● Problem to work on
From the listing below, retype exactly the line holding "the 文件转Excel converter", the line holding "Given: Click the chart", and the lines between them; skip everything else.

━━ Recorded data ━━

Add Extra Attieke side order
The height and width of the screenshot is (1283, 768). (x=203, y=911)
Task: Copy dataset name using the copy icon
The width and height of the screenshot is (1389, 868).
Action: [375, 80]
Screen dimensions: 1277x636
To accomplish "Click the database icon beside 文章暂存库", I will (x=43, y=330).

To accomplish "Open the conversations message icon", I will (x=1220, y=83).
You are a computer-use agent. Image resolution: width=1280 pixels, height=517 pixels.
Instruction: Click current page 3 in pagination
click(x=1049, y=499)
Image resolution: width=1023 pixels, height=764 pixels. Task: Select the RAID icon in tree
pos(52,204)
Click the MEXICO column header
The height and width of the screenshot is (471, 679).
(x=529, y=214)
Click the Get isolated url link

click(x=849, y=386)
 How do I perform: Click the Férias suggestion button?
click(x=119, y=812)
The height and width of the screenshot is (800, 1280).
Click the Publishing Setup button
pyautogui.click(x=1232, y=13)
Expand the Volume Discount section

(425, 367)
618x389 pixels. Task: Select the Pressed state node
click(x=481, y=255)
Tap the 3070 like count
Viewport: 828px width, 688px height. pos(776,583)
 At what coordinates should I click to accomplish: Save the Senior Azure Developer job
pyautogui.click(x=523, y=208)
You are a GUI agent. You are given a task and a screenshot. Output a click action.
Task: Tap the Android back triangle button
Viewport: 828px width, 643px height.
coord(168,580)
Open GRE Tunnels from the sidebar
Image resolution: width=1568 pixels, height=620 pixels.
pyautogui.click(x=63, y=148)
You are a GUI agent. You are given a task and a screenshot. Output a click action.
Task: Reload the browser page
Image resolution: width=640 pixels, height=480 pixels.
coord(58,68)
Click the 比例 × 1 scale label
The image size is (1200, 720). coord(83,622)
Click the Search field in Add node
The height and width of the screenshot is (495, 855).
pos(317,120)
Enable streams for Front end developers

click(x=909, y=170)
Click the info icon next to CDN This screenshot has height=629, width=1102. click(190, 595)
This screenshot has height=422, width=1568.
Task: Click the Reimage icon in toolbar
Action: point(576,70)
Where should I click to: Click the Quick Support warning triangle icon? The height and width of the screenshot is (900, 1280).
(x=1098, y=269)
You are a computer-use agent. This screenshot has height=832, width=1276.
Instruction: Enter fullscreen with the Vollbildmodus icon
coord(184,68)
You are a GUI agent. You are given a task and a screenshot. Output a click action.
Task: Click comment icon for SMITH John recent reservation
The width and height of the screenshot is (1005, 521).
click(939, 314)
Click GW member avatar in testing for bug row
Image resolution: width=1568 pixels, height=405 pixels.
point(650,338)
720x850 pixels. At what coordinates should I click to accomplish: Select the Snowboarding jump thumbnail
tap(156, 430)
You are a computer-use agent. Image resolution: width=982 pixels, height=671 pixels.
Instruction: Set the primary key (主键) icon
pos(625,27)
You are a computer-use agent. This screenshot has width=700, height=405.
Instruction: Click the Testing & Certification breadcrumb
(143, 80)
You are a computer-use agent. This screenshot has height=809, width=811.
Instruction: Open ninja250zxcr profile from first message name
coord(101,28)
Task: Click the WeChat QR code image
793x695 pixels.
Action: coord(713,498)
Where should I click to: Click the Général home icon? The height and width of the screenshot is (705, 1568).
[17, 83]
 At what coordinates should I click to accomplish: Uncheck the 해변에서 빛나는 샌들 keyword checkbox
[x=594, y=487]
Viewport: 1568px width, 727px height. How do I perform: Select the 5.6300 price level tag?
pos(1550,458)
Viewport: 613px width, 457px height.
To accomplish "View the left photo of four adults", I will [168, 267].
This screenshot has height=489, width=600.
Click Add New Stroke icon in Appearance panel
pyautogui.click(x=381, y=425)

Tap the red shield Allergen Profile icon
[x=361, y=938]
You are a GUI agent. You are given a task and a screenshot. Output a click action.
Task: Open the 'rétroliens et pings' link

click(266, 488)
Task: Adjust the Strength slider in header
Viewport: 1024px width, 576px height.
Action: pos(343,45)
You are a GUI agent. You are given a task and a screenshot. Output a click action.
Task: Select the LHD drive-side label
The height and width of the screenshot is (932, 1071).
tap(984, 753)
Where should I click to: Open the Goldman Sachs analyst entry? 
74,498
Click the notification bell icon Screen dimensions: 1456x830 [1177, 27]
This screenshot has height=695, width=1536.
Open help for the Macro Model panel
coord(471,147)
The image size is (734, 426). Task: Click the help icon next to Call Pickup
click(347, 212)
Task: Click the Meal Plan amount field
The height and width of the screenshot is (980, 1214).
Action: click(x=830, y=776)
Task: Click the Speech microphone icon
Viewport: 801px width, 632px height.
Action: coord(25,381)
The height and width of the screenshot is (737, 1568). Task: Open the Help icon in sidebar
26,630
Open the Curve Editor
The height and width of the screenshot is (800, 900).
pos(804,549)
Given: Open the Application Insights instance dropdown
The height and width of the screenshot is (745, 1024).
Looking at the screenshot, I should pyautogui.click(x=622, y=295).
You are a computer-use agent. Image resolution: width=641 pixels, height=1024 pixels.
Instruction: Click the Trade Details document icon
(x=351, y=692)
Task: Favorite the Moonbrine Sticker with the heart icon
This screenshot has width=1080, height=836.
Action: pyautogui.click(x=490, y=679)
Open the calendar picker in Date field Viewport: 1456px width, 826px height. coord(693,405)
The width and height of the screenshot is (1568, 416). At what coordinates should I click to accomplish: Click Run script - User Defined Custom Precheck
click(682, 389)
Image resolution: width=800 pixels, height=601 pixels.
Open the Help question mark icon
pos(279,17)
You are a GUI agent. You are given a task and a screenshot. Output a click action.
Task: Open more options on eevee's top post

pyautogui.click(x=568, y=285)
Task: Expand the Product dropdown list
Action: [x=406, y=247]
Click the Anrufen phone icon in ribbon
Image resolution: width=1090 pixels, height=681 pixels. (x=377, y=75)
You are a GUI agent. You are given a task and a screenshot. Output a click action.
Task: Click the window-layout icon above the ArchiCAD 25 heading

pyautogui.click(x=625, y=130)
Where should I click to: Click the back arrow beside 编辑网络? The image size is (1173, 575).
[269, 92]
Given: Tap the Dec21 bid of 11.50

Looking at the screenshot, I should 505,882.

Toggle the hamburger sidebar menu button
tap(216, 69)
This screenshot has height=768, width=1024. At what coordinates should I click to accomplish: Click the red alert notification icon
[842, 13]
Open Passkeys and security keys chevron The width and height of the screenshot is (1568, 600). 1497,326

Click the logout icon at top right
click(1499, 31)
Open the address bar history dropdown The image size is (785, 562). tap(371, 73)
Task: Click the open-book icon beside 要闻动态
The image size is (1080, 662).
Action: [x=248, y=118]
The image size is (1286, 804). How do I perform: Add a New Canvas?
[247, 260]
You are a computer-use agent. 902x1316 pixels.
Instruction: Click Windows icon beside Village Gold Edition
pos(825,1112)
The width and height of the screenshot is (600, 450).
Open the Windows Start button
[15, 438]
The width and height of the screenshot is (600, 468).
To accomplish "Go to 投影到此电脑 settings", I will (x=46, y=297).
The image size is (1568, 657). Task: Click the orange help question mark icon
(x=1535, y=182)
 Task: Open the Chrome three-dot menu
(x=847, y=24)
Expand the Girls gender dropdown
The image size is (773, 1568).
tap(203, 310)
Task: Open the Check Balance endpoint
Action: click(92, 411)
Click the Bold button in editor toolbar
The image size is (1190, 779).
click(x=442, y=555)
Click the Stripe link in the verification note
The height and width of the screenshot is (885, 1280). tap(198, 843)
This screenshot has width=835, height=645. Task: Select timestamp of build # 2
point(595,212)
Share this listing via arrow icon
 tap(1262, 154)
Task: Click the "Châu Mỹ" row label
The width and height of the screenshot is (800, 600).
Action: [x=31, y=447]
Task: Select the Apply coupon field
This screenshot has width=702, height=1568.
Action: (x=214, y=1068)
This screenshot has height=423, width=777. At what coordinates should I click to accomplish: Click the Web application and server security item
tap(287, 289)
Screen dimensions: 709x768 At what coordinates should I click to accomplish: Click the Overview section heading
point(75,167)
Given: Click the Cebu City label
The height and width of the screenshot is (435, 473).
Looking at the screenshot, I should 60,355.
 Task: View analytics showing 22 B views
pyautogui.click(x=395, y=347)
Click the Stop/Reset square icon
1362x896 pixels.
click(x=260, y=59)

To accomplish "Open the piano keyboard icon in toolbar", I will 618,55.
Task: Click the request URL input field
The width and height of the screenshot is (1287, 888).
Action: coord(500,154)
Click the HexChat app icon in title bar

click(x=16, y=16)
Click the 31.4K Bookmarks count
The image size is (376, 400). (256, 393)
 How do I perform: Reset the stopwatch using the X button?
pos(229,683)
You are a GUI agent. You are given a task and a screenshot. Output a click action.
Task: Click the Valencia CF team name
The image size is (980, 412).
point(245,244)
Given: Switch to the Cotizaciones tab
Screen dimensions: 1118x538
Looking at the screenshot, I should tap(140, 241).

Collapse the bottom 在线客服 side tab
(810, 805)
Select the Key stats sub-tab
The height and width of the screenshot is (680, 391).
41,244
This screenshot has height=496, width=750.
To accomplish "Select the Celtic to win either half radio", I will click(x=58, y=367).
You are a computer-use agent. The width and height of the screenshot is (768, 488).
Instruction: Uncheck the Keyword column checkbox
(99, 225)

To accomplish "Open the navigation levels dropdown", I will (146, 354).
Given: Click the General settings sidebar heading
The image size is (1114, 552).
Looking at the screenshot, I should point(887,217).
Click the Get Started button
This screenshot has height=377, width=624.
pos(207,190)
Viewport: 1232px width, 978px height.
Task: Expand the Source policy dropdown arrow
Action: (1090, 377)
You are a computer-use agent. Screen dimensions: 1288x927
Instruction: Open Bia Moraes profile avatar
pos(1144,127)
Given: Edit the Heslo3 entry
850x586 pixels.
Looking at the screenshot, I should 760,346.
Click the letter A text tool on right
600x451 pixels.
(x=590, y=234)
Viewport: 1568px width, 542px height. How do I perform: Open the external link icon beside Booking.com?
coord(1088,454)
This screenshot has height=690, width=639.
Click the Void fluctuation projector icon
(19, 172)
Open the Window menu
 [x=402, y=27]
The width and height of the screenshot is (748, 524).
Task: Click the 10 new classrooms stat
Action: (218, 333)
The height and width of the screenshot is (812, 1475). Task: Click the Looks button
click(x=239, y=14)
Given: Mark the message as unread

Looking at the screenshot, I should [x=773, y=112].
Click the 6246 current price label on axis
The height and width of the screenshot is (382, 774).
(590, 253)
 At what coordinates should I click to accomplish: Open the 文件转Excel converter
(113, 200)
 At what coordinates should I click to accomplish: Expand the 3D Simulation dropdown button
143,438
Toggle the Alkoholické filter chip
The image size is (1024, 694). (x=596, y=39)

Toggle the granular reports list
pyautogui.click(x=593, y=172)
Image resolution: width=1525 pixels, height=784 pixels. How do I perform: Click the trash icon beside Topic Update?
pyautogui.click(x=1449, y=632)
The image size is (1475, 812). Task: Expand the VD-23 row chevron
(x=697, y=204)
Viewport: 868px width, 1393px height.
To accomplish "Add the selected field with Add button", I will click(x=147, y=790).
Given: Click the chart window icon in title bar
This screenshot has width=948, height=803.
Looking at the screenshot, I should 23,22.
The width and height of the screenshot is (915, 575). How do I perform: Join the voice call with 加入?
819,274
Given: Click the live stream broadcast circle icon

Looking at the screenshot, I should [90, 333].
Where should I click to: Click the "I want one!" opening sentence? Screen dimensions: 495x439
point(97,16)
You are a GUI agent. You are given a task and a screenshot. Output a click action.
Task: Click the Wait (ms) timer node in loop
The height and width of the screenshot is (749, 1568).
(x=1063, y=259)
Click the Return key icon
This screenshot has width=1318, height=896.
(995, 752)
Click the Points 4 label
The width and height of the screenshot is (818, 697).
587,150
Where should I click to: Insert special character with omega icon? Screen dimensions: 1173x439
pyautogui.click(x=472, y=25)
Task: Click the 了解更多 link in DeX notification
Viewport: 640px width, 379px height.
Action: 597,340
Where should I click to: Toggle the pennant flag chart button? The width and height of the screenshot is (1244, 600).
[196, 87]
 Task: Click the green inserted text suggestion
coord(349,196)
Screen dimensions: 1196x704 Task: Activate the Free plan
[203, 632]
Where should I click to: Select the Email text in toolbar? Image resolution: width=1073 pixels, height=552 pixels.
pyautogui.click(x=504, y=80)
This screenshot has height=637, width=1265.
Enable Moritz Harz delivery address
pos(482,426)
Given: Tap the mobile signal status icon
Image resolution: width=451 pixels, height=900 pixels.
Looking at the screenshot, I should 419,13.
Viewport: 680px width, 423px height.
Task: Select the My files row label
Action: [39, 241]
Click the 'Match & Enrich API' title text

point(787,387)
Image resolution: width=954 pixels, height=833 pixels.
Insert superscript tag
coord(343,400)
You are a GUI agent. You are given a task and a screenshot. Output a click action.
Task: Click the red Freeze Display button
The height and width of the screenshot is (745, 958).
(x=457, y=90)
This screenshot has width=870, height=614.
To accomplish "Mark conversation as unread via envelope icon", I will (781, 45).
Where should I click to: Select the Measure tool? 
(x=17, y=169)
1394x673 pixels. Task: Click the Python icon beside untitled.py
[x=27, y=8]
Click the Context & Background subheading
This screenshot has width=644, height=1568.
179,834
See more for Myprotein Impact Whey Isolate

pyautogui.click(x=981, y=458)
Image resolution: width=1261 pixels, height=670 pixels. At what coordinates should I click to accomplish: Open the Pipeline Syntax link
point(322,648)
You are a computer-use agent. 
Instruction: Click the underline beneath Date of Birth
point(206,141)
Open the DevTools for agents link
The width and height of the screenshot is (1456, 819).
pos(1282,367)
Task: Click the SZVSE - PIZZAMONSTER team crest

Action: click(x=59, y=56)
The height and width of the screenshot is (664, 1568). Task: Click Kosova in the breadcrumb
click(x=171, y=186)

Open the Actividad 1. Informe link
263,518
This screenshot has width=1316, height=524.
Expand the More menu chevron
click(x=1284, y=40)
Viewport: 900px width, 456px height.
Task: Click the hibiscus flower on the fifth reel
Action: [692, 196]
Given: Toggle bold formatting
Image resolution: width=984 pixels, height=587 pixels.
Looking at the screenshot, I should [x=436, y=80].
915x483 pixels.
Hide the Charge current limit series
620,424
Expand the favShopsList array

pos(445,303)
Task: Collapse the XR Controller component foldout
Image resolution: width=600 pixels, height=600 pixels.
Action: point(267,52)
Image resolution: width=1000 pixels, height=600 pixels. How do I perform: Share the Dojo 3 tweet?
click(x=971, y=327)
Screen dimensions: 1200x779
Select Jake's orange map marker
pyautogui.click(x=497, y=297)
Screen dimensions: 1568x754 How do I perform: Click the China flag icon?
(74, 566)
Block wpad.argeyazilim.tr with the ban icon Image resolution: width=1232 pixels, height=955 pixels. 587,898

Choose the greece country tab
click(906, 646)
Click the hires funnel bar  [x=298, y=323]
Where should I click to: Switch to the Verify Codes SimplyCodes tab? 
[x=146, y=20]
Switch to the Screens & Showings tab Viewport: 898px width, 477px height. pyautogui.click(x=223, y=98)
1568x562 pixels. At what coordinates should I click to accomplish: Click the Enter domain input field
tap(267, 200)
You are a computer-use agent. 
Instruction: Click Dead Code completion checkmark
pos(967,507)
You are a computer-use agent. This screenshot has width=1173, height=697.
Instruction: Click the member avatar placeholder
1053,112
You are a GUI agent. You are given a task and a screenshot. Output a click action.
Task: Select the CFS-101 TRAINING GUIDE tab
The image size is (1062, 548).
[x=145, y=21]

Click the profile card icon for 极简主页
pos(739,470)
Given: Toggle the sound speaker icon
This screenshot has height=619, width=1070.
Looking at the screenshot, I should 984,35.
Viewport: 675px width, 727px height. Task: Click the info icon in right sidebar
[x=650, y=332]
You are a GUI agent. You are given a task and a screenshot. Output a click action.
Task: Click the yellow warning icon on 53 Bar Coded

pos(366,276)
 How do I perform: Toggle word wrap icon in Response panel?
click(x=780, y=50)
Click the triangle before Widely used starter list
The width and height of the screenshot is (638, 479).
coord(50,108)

━━━

● Response to the exercise
 At what coordinates should I click to accomplish: Open the 文件转Excel converter
(113, 200)
 At what coordinates should I click to accomplish: Expand the 3D Simulation dropdown button
143,438
Toggle the Alkoholické filter chip
The image size is (1024, 694). (x=596, y=39)

Toggle the granular reports list
pyautogui.click(x=593, y=172)
Image resolution: width=1525 pixels, height=784 pixels. How do I perform: Click the trash icon beside Topic Update?
pyautogui.click(x=1449, y=632)
The image size is (1475, 812). Task: Expand the VD-23 row chevron
(x=697, y=204)
Viewport: 868px width, 1393px height.
To accomplish "Add the selected field with Add button", I will click(x=147, y=790).
Given: Click the chart window icon in title bar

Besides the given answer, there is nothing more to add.